Arm’s-length arrangements are often put in place to protect from contagion should things go wrong, while franchise and validation arrangements are used to stretch the reach of a brand with minimal effort.
The use of both in higher education has been brought into the spotlight by the decision to strip three universities and 57 private colleges of their right to recruit overseas students.
The threat of such a purge has been present for some time, particularly since revelations by the BBC’s Panorama programme about systematic fraud in some English language testing centres.
Indeed, the collective sigh of relief from the universities not named by immigration minister James Brokenshire on 24 June is likely to have registered on the Beaufort scale.
The collective sigh of relief from the universities not named by immigration minister James Brokenshire is likely to have registered on the Beaufort scale
One wonders how many vice-chancellors can be 100 per cent certain that they are on safe ground over visa compliance.
If, as one suspects, the answer is “not many”, it is down in part to the scale of the overseas student market and the disjointed complexity of the visa system, but also the now sector-wide reliance on international fee income and the pressure it brings to bear.
Universities have previously faced criticism over the use of unscrupulous recruitment agents; this time it is English language testing and partnerships with private colleges that are in the spotlight.
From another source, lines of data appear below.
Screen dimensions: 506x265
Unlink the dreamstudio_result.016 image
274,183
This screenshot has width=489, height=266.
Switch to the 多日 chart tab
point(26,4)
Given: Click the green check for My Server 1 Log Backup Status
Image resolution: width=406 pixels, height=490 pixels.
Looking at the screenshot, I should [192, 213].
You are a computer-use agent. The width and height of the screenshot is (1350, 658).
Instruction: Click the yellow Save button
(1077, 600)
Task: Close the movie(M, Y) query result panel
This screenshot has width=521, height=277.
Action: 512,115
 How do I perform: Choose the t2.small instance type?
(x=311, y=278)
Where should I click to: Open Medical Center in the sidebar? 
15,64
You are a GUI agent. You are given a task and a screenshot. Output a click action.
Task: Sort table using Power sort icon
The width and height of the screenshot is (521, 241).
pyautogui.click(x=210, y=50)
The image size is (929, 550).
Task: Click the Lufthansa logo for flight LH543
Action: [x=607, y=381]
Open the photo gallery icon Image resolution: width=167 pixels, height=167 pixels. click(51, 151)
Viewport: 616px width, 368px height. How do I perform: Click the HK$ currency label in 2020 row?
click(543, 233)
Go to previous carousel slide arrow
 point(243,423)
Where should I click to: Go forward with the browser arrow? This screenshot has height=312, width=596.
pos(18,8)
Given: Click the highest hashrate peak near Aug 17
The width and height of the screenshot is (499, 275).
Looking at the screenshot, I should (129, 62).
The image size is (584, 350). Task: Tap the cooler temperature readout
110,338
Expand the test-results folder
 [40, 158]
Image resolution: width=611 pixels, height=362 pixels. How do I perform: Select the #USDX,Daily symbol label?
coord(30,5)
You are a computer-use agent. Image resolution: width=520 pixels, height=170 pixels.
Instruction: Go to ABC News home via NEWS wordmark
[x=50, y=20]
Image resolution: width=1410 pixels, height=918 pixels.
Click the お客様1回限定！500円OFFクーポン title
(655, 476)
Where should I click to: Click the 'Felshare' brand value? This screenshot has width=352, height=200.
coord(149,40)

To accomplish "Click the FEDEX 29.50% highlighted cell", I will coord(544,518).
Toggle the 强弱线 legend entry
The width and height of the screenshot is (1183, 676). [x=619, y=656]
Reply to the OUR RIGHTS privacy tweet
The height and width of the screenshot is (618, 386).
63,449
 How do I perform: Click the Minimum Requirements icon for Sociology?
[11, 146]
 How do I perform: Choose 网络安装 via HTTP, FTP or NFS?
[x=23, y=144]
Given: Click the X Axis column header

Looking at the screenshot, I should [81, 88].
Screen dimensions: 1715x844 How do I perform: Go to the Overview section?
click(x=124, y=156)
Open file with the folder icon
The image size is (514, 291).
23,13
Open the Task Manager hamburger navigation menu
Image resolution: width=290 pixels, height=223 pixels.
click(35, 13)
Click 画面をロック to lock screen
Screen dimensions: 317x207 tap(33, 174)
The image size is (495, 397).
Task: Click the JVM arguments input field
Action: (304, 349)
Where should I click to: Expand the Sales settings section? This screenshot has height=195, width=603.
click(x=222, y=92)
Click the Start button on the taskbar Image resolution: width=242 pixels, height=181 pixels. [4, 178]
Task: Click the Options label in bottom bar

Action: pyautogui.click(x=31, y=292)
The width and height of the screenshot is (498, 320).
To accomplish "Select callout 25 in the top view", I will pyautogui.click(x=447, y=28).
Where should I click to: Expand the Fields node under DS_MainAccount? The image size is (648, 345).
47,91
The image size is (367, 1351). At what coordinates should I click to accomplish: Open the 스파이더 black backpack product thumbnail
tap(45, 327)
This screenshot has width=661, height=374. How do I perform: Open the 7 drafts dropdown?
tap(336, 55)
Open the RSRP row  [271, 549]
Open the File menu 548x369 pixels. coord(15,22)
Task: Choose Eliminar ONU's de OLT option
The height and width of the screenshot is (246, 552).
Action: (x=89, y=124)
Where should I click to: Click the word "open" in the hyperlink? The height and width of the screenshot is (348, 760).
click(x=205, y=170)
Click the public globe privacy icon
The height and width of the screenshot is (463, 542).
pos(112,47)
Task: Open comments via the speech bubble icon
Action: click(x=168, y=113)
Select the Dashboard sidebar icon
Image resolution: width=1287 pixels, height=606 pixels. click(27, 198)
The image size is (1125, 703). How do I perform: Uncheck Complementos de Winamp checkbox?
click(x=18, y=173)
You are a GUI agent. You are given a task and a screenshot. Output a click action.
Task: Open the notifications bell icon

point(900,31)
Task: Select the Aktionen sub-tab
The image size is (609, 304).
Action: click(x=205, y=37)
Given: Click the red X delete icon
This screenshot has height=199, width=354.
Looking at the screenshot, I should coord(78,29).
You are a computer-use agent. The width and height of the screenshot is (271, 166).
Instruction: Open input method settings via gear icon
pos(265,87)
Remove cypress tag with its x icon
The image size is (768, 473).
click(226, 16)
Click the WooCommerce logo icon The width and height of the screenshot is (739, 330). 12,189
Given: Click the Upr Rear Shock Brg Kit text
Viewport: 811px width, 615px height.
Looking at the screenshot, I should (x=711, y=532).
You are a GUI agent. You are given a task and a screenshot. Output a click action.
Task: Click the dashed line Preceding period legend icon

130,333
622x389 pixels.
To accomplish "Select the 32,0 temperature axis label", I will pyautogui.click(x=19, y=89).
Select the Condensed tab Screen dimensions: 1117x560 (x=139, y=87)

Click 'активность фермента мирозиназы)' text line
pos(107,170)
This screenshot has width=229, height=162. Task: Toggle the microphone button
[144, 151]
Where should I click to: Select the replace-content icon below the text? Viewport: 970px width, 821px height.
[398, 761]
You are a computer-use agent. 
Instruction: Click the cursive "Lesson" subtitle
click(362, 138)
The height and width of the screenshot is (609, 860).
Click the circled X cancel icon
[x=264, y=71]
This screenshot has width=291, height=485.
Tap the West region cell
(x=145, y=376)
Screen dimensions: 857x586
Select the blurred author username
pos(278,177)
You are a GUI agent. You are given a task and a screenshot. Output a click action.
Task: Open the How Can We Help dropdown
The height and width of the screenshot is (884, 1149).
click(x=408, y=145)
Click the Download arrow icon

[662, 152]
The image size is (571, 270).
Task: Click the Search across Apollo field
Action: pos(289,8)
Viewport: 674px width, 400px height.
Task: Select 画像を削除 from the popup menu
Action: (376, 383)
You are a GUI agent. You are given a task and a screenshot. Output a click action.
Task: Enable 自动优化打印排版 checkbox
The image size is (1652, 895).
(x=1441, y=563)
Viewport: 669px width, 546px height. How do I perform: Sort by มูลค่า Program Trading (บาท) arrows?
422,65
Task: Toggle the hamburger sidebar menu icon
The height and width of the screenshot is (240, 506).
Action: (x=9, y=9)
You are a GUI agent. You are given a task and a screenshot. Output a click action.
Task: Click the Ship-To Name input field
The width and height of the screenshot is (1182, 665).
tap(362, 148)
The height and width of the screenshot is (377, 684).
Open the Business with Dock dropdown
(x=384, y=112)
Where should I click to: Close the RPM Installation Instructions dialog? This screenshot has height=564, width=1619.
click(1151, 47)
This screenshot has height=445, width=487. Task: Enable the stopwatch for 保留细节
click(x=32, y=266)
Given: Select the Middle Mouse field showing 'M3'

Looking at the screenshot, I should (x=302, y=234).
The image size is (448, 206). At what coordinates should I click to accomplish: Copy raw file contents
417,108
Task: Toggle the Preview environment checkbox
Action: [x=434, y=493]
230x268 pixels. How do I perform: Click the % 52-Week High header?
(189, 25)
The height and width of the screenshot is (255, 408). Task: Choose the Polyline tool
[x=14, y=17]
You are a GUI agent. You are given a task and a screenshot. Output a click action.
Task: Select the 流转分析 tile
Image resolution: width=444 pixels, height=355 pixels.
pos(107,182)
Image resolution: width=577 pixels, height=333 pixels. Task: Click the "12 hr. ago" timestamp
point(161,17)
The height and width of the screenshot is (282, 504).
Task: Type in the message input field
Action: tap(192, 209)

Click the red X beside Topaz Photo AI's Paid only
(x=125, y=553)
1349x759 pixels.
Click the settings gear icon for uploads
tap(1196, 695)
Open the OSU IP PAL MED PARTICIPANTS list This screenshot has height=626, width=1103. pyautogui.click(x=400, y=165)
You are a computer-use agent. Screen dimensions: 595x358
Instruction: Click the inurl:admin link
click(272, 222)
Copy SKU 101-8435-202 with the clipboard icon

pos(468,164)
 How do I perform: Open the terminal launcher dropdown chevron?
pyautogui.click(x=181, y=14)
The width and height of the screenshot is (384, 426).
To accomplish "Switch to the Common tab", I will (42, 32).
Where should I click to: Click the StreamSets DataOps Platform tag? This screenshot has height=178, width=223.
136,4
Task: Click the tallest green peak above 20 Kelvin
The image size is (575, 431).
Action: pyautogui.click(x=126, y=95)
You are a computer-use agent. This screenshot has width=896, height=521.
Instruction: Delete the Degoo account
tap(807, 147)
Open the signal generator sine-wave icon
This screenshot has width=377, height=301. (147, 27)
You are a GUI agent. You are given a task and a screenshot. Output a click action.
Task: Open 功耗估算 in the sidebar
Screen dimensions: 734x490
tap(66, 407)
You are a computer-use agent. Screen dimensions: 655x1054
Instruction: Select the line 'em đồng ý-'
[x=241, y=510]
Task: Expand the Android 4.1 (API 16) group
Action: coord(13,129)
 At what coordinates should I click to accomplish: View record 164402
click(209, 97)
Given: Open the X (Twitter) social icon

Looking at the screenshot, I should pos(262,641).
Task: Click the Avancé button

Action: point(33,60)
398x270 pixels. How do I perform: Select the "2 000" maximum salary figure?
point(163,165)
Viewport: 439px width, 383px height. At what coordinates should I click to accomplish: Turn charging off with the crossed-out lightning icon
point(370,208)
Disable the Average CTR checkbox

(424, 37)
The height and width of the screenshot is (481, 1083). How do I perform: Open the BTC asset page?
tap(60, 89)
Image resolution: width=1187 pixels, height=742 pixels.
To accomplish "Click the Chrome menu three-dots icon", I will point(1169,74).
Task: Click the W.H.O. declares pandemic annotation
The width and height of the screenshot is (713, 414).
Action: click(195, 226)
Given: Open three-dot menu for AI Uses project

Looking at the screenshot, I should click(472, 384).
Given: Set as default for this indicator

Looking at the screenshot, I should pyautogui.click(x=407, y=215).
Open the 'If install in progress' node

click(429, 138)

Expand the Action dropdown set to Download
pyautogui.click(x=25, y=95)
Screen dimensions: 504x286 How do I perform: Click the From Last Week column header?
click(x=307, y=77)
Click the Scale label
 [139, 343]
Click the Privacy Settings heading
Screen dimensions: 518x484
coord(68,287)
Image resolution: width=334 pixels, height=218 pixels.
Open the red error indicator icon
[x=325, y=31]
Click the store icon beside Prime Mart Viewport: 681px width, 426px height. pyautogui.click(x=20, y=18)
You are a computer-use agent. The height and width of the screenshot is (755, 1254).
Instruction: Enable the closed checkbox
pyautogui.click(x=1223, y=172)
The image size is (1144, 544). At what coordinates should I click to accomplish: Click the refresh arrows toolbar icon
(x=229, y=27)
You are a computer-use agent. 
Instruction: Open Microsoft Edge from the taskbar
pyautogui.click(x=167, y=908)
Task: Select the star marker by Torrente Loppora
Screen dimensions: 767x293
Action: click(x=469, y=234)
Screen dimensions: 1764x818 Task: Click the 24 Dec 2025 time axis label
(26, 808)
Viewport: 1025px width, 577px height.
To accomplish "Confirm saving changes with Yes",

In both areas, part of the problem is that universities are not personally responsible for delivery.
Taken at face value, there is no reason for a university to doubt an international student who shows up with a certificate proving they have sufficient English language skills to study.
But a university will quickly discover if a student does not, in fact, have the ability they claim (or – a more nuanced point – if those skills are often too rudimentary to enable genuine engagement with their studies, as is suggested in our opinion pages this week).
The charge is that universities that accept such students, and that fail to take action once they arrive, are likely to be failing in their other duties as sponsors, not to mention as educators.
The crisis also revives long-standing questions about the proliferation of partnership arrangements, highlighting the risks if a partner using a university’s name is found wanting.
Study UK, which represents private colleges, has expressed concern that “the accelerating proliferation of new collaborative agreements since 2011 may include a number of ‘arm’s-length’ arrangements for which the due diligence undertaken was not sufficient”.
It added that all partnerships must have an academic as well as a commercial rationale.
It’s an obvious point, but one worth reiterating, and it is no real surprise that the Home Office is also focusing its attention on the growing number of London branch campuses, whose primary aim is to tap into Londoncentric demand from overseas.
The fact is that universities can no longer afford not to chase the overseas market, but the risks of getting it wrong are also clear.
Universities cannot ignore those risks or assume that an arm’s-length partnership protects them – they must employ the same vigilance and quality control for every student who comes through their door or a door sponsored by them, while the Quality Assurance Agency must provide the robust, reliable oversight the sector needs.